[start of SELECTION]

Mike Lucky

No. 84, 86
- Position: Tight end

Personal information
- Born: November 23, 1975 (age 50) Antioch, California, U.S.
- Listed height: 6 ft 6 in (1.98 m)
- Listed weight: 280 lb (127 kg)

Career information
- High school: Antioch
- College: Arizona
- NFL draft: 1999 (7th round, 229th overall pick)

Career history
- Dallas Cowboys (1999–2002);

Awards and highlights
- Insight.com Bowl champion (1997);

Career NFL statistics
- Games played: 46
- Receptions: 19
- Receiving yards: 143
- Touchdowns: 1
- Stats at Pro Football Reference

= Mike Lucky =

American football player (born 1975)

Michael Thomas Lucky (born November 23, 1975) is an American former professional football player who was a tight end in the National Football League (NFL) for the Dallas Cowboys. He played college football for the Arizona Wildcats.

==Early life==
Lucky was born in Antioch, California, where he played in Antioch Youth Football. He attended Antioch High School. As a junior, he tallied 17 receptions for 350 yards and 5 touchdowns, while receiving second-team All-Bay Valley Athletic honors.

[end of SELECTION]
[start of DATA SUPPLIED]

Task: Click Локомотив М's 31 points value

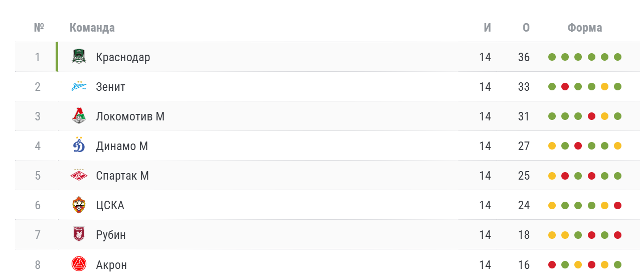Action: point(524,116)
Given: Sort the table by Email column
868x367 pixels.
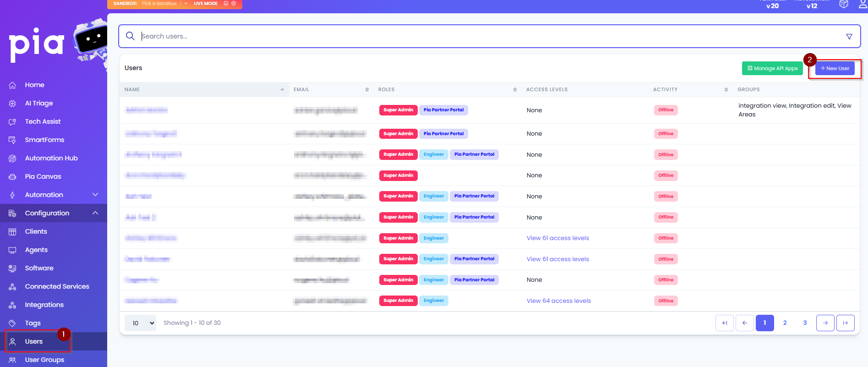Looking at the screenshot, I should click(367, 90).
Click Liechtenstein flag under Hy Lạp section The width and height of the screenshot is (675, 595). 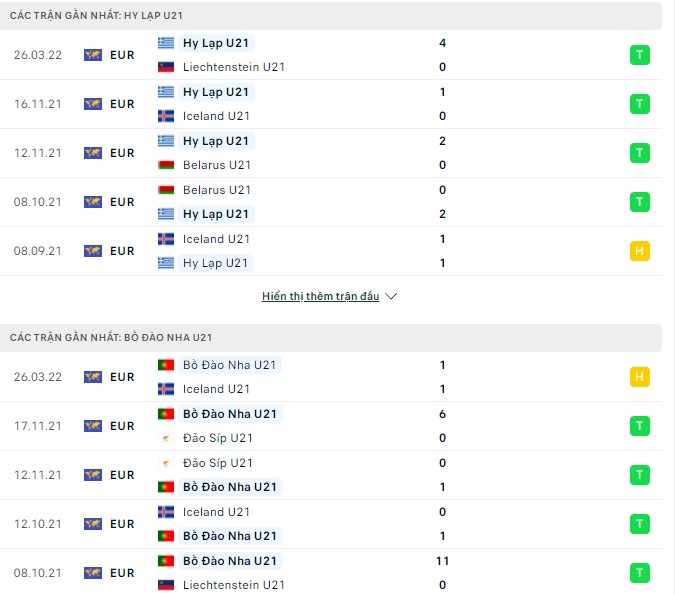tap(166, 67)
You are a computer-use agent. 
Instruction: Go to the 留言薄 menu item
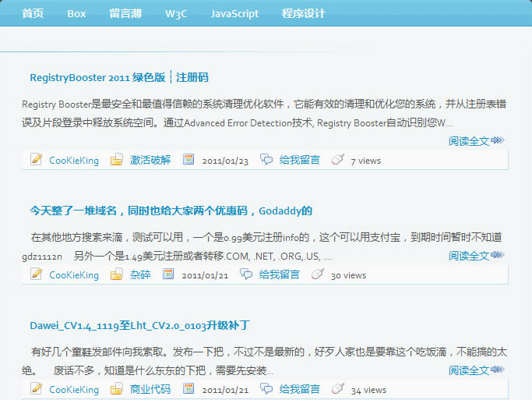[x=125, y=13]
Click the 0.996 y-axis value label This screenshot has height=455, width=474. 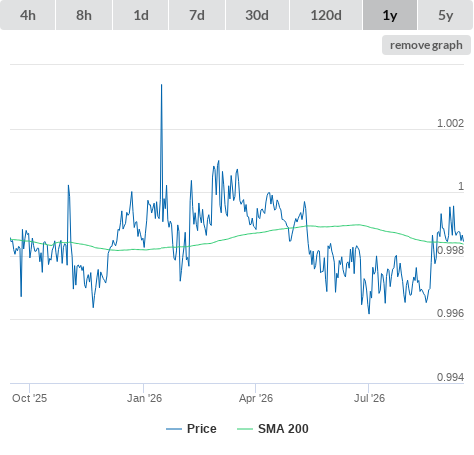tap(450, 313)
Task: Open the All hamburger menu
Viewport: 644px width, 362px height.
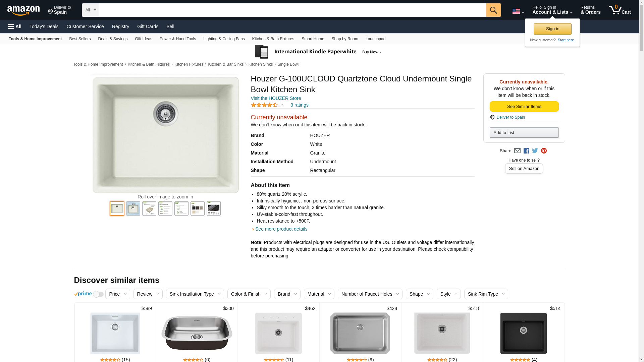Action: coord(15,26)
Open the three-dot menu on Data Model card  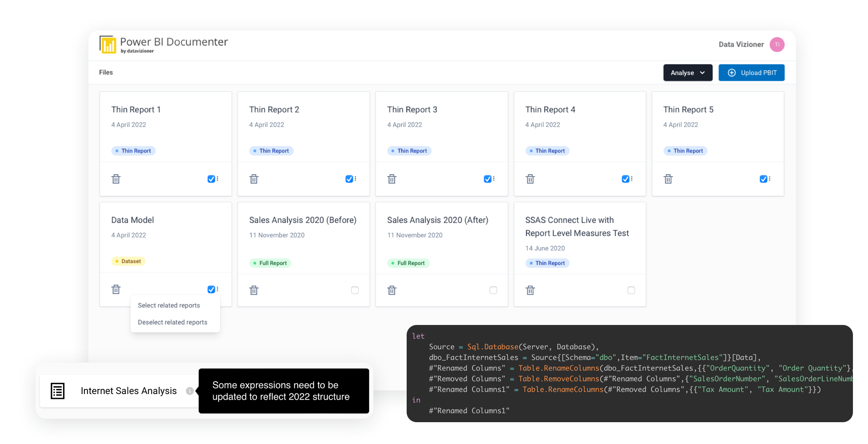pos(216,289)
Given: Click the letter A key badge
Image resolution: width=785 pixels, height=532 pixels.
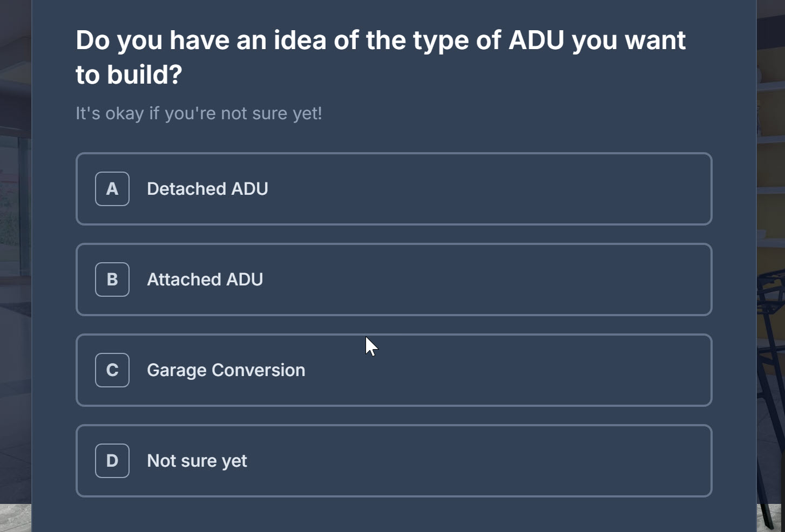Looking at the screenshot, I should tap(112, 189).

[end of DATA SUPPLIED]

• [EXERCISES TO COMPLETE]:
1. Write out the Mike Lucky article word for word, starting at "Career NFL statistics" and ending at "player (born 1975)".
2. Resume the Mike Lucky article right after its final sentence and extend it in the same style.

• [ANSWERS TO THE PROBLEMS]:
1.
Career NFL statistics
- Games played: 46
- Receptions: 19
- Receiving yards: 143
- Touchdowns: 1
- Stats at Pro Football Reference

= Mike Lucky =

American football player (born 1975)

2.
As a senior, he served as team captain and recorded 36 receptions for 650 yards and 11 touchdowns, while receiving All-Bay Valley Athletic honors at tight end and defensive tackle. He also earned All-Northern California and All-state honors. He left high school rated as the 15th best tight end in the country by SuperPrep magazine.

He also was named All-Bay Valley Athletic in basketball. His best game came in his junior season, posting career highs in points (33) and rebounds (18), during a 75–67 overtime victory over Pinole Valley High School. In 2014, he was inducted into the Antioch Sports Hall of Fame.

==College career==
Lucky accepted a football scholarship from the University of Arizona, where he became a three-year starter for the Wildcats, starting 35 of his final 36 games. As a redshirt freshman, he appeared in 11 games, starting the last 2 contests, while making 5 receptions for 99 yards.

As a sophomore, he was named the starter at tight end, making 14 receptions for 168 yards and 2 touchdowns. As a junior, he finished fourth on the team with 13 receptions for 154 yards and 2 touchdowns, helping the team win the Insight.com Bowl.
He started 35 of his final 36 games for the Wildcats, catching 46 passes for 534 yards and four TDs in his college career. He was fourth on the team in receiving yards.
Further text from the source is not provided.